High-severity Windows flaw exploited in hacker gang attacks
Take action: If you haven't patched your Windows since June, time to patch it NOW. There are many exploited vulnerabilities, including CVE-2024-30088. And educate your users not to execute PowerShell commands (click Ctrl-C, then Ctrl-V on powershell.exe) to "verufy that they are not a robot"
Learn More
In a series of cyberattacks targeting critical infrastructure and government organizations across the United Arab Emirates and other Gulf region countries, the Iranian state-sponsored advanced persistent threat (APT) group OilRig (also known as APT34) exploited a severe Windows privilege escalation vulnerability tracked as CVE-2024-30088.

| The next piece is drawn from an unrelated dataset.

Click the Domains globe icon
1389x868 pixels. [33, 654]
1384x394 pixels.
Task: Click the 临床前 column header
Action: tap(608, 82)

According to a report from Trend Micro, the attackers leveraged this flaw to compromise systems, allowing them to conduct a wide range of malicious activities, including credential theft and covert communications.
OilRig initiated the attacks by injecting PowerShell commands into vulnerable web servers or Windows computers. Note that there are many phishing and website scams persuading users to execute PowerShell commands to "verufy that they are not a robot".
Once they established a foothold, they exploited CVE-2024-30088, a high-severity vulnerability in Windows that enables privilege escalation. After the breach, they executed:
- Password filter DLL registration: Capturing plaintext credentials through password filters.
- Ngrok utility installation: Used to create covert communication channels.
- Targeting Microsoft Exchange servers: Using the newly discovered StealHook backdoor.
The StealHook backdoor is installed which researchers linked to OilRig. It's primary function is to capture stolen passwords and transmit them to the attackers via email attachments. These emails are routed through government Exchange servers by using legitimate accounts with stolen passwords, further complicating detection.
Organizations are urged to patch this vulnerability and educate their users for PowerShell attacks.